Etwas berührte sie. Sie blickte nach unten. Der Wolfripper schmiegte sich an ihre Beine.
»Wie schnell sollen sie sterben?«, flüsterte sie. Sie war so wütend, diese Typen waren Abschaum, der Sklaven verschiffte und Kinder an die Haie verfütterte. Dafür würde sie ihr Leben auslöschen.

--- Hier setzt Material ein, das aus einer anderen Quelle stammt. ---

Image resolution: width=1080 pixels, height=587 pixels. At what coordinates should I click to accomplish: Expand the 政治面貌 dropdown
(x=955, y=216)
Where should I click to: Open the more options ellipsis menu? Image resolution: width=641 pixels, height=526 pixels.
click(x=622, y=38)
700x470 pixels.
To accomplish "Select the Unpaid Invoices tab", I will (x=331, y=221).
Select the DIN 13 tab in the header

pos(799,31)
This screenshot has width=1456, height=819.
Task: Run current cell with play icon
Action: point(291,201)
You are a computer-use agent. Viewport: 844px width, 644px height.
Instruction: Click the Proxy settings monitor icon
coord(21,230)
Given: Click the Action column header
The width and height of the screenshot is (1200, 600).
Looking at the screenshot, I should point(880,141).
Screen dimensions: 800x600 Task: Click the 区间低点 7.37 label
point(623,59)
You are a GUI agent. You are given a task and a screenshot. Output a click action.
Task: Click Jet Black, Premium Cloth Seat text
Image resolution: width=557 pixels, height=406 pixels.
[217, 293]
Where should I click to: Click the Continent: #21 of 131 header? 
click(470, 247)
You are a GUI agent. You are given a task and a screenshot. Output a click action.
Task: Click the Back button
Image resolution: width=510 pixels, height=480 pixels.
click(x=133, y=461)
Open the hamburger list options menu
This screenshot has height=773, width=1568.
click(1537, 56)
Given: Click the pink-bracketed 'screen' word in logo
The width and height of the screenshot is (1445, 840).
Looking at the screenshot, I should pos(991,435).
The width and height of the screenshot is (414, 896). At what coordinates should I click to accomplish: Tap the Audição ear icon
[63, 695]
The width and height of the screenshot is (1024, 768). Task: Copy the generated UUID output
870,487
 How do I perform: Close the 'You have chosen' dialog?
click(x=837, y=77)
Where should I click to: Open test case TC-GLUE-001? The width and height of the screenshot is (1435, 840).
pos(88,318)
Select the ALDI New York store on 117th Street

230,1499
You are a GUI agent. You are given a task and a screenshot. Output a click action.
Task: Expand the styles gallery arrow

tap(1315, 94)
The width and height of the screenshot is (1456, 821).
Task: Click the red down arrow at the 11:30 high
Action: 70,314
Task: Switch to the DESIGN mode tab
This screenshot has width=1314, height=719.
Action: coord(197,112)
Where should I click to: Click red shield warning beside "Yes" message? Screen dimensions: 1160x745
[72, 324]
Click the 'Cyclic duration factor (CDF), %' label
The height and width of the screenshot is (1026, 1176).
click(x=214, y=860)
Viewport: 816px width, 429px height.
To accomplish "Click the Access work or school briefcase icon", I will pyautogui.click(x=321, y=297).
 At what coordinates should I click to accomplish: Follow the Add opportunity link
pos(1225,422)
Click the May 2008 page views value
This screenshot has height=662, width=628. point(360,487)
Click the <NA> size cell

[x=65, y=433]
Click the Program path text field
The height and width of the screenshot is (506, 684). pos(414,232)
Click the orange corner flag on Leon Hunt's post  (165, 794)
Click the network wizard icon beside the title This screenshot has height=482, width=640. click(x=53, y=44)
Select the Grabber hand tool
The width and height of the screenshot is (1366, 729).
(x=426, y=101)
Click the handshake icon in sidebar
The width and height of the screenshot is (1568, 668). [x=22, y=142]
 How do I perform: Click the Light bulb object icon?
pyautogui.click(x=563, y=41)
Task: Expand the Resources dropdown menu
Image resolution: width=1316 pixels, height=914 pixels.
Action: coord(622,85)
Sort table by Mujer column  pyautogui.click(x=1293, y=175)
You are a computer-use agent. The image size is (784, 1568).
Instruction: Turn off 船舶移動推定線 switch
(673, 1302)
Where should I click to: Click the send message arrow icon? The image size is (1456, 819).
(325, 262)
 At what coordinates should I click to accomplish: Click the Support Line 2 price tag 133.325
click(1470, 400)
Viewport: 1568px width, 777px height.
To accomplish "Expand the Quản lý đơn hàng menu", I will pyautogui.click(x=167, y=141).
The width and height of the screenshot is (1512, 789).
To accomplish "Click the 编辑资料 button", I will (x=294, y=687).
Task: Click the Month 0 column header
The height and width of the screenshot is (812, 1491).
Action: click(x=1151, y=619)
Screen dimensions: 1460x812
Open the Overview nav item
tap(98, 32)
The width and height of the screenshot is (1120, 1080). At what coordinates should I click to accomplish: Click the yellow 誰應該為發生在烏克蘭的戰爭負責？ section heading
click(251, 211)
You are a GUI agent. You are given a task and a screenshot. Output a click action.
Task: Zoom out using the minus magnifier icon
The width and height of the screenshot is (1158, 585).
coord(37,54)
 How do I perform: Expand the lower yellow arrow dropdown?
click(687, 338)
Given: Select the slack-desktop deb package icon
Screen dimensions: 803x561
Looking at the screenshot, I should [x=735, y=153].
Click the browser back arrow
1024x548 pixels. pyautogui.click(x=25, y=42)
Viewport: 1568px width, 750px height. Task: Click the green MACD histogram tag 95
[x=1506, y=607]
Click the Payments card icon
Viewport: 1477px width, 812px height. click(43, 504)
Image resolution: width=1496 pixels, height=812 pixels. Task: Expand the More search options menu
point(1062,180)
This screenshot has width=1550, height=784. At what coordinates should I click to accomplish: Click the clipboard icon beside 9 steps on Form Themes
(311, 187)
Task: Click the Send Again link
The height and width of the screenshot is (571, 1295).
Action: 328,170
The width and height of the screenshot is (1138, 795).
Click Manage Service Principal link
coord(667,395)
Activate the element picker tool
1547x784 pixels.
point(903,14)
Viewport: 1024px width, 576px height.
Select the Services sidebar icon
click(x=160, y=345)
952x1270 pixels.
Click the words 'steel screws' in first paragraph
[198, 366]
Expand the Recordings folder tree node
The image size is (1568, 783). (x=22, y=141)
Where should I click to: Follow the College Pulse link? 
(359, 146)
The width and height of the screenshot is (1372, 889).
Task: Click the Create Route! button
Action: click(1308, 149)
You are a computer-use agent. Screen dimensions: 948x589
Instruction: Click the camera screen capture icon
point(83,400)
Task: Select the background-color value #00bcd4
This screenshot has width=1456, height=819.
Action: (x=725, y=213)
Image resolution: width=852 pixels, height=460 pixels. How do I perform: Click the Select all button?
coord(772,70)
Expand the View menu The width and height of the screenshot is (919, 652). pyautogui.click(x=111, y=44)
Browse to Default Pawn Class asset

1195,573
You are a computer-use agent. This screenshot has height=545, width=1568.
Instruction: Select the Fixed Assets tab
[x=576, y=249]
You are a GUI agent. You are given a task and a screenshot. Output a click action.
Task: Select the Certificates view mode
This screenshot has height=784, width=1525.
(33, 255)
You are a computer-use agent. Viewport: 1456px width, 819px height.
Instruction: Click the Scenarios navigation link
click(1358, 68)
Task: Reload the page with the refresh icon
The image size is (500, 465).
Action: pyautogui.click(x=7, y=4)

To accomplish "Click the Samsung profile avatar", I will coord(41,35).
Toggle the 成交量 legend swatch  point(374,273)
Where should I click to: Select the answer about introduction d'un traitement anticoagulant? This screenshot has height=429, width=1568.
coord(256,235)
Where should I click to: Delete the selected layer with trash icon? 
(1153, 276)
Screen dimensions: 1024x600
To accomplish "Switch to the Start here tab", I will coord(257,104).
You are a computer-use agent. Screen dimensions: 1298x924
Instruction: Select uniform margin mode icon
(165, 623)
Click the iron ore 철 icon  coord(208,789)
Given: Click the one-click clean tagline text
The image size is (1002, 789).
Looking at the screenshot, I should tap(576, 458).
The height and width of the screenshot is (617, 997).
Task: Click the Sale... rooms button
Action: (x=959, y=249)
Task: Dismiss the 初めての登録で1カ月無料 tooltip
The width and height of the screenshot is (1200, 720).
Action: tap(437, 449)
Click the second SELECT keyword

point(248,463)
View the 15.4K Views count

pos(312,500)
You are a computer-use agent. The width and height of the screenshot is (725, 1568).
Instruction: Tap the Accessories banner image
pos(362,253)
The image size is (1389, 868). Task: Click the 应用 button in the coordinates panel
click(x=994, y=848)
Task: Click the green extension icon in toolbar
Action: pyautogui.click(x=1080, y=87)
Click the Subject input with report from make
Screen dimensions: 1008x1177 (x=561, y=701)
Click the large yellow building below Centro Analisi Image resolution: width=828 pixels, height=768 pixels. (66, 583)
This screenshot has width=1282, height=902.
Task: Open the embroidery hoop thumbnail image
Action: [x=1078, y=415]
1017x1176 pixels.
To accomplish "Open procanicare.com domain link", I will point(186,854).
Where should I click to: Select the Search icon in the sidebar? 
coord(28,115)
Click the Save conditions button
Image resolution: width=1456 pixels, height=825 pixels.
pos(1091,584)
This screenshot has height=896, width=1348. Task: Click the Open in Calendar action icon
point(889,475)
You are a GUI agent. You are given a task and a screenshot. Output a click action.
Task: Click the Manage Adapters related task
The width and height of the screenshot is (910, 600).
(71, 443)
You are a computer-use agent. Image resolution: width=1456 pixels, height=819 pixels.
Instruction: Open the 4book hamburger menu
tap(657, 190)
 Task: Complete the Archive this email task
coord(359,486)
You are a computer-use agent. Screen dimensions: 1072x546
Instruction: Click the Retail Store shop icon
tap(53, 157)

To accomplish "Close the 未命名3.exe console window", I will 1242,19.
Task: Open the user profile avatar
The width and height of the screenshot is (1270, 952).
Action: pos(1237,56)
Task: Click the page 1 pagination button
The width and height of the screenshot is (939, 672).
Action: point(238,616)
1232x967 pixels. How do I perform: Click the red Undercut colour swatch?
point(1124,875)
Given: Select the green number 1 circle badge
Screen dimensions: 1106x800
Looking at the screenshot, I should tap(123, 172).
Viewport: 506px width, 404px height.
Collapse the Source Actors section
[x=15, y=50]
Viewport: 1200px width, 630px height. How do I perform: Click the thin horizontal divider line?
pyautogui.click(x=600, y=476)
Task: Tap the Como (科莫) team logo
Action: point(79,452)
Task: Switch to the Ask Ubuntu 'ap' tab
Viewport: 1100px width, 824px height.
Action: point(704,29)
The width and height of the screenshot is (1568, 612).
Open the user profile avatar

»Bei unserer gegenwärtigen Geschwindigkeit legen wir in fünfzehn Minuten an. Gleich werden sie Farben setzen«, erklärte er. »Der Hafen ist wahrscheinlich gut bestückt. Es wird eine Anforderung geben, uns zu identifizieren. Wenn wir nicht entsprechend reagieren, wird man uns für ein feindliches Schiff halten. Sobald unsere Antwort akzeptiert wurde, gehören sie Ihnen. Töten Sie sie so schnell und leise Sie können.«
»Anforderung!«, meldete jemand.
Richard beugte sich vor, um einen Blick auf den Schiffsbug zu werfen. Charlotte tat es ihm nach.
Über dem Hafen flackerte es hellgrün. Charlotte hielt gespannt den Atem an.
»Falls es wieder grün leuchtet, haben wir die Erlaubnis zu passieren«, flüsterte Richard ihr ins Ohr. Sein Atem ein heißer Hauch.
»Setzt die Farben«, bellte eine Stimme ein Deck über ihm. »Eins, zwei, zwei, zwei, eins, drei.«
Magie schoss die Masten hinauf. Auf den Segeln leuchteten Geheimsymbole auf, jeweils eines an den Segeln des Mittelmasts und das dritte an den Segeln des Zentralmasts auf der linken Seite.
Darauf erblühte am Nachthimmel ein zweites grünes Leuchten.
Eine tiefe Stimme bellte einen Haufen nautischen Unsinn. Die Mannschaft rannte übers Schiff, drehte Schwungräder und legte Metallhebel an den Konsolen der Masten um. Segel erschlafften. Langsam begannen sich die segmentierten Masten zu strecken.
»Jetzt!«, rief Richard.
In ihrer Brust regte sich erwachend ihre gewaltige Magie. Sie lauschte, ging die Seuchen durch, die sie in sich trug, bis sie jene fand, die ihr passend erschien.
Ein Seemann flitzte vorüber. »He, Crow, wen hast du denn da?«
Charlotte griff über Richards Schulter aus und berührte sanft das wettergegerbte Gesicht des Mannes. Ihre Magie erhob sich in dünnen dunklen Strömen – wie die Fangarme eines Oktopus – und durchbohrte ihn. Er bemerkte es kaum. Doch unter ihrem Zugriff brach seine Haut auf und löste sich in winzig kleinen, magisch funkelnden Partikeln ab, die der Wind zum Rest der Mannschaft trug. Wie hypnotisiert starrte sie der Mann an und starb dann sehr rasch. Die Gesichtshaut zerfiel zu Staub, als hätte er den Kopf in einen Sack Mehl gesteckt.
Ihre Magie hüllte ihn ein, nahm ihm die letzte Kraft und zog sich zurück.